# Light, lighter and lightest!



## Juanmoretime (Nov 24, 2001)

I just recieved my M2Racer saddle yesterday. It seems these have been scaling all over the place but this one is light coming in 41 grams less than my C64! My moring project is to get it mounted and then off on a proper testing ride. I'll post back my intial ride impression and more importantly. I'll let you know what my backside thinks!

Maybe I can drill it to make it lighter?


----------



## Juanmoretime (Nov 24, 2001)

My youngest daughter is graduating from high school and tomorrow is the ceremony so with a house full of people I have limited time this weekend but I did ride the saddle for 50 miles. It felt great! I was just as comfortable as the C64 that I had on there. I'm hoping to get about 75 miles in on it tomorrow but I think it's a keeper. 

A big thank you to Gio at Light-bikes.com for hooking me up with the saddle!


----------



## flying (Feb 17, 2004)

42grams boggles my mind Juan  
Congrats again on finding a good place to trim.
PS: No drilling please


----------



## Mark16q (Oct 19, 2004)

Juanmoretime said:


> I just recieved my M2Racer saddle yesterday. It seems these have been scaling all over the place but this one is light coming in 41 grams less than my C64! My moring project is to get it mounted and then off on a proper testing ride. I'll post back my intial ride impression and more importantly. I'll let you know what my backside thinks!

Work to do:
List the usernames of everyone who posted in the saddle thread, each name once. The material after this has nothing to do with the saddle thread.

Dataset section:
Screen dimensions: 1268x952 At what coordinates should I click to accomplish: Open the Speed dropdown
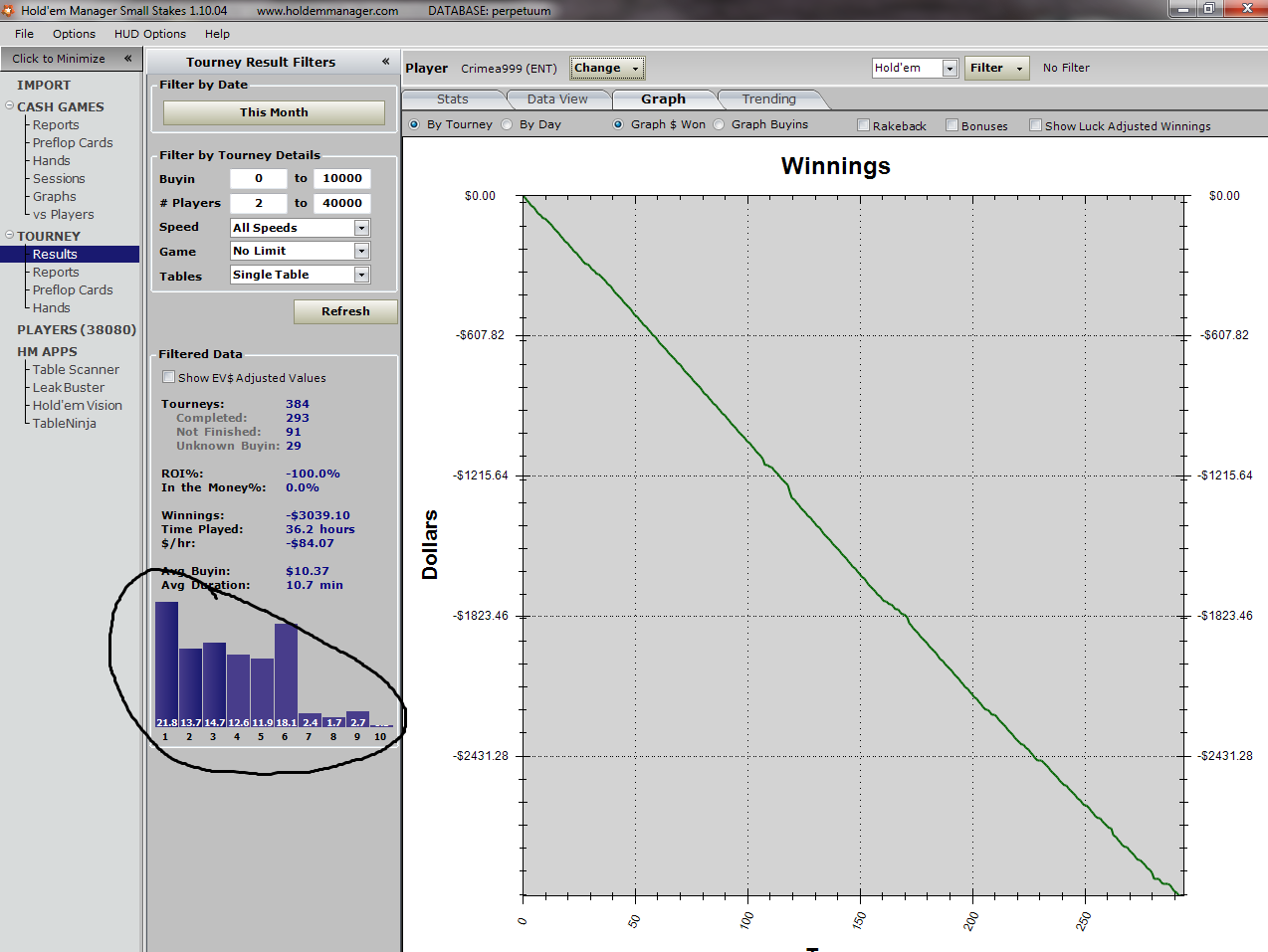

Full solution:
Juanmoretime, flying, Mark16q